Nanocrystal characterization by ellipsometry in porous silicon using model dielectric function

Abstract

Porous silicon layers were prepared by electrochemical etching of p-type single-crystal Si (c-Si) of varying dopant concentration resulting in gradually changing morphology and nanocrystal (wall) sizes in the range of 2–25nm. We used the model dielectric function (MDF) of Adachi to characterize these porous silicon thin films of systematically changing nanocrystal size. In the optical model both the surface and interface roughnesses have to be taken into account, and the E0, E1, and E2 critical point (CP) features are all described by a combination of several lineshapes (two-dimensional CP, excitonic, damped harmonic oscillator).

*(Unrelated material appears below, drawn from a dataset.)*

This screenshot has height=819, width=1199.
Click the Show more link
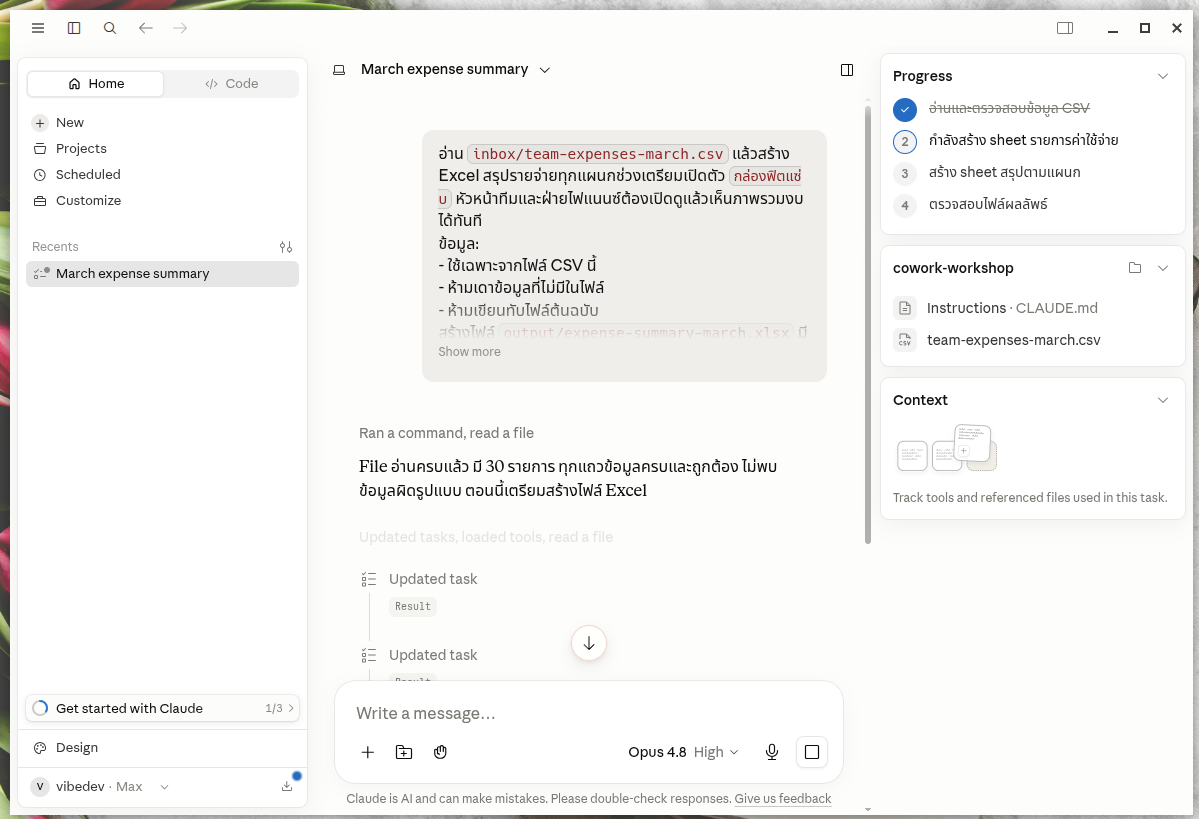click(x=470, y=352)
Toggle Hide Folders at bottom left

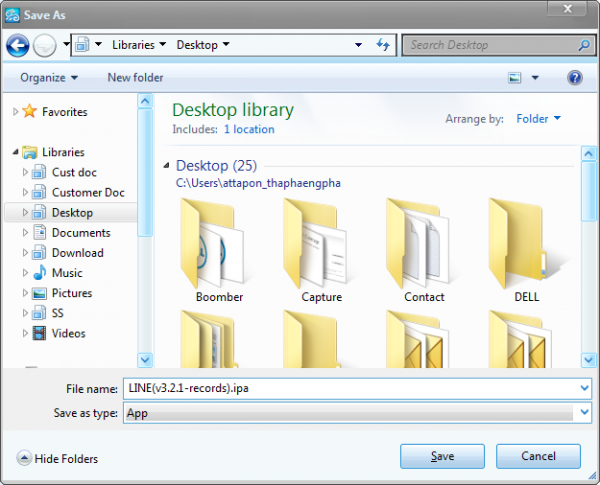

This results in using numerous parameters, so the number of fitted parameters were reduced by parameter coupling and neglecting insensitive parameters. Because of the large number of fitted parameters, cross correlations have to be investigated thoroughly. The broadening parameters of the interband transitions in the measured photon energy range correlate with the long-range order in the crystal. The advantage of this method over the robust and simple effective medium approximation (EMA) using a composition of voids and c-Si with a nanocrystalline Si reference [Petrik et al., Appl. Surf. Sci. 253, 200 (2006)] is that the combined EMA+MDF multilayer method of this work provides a more detailed description of the material and layer structure.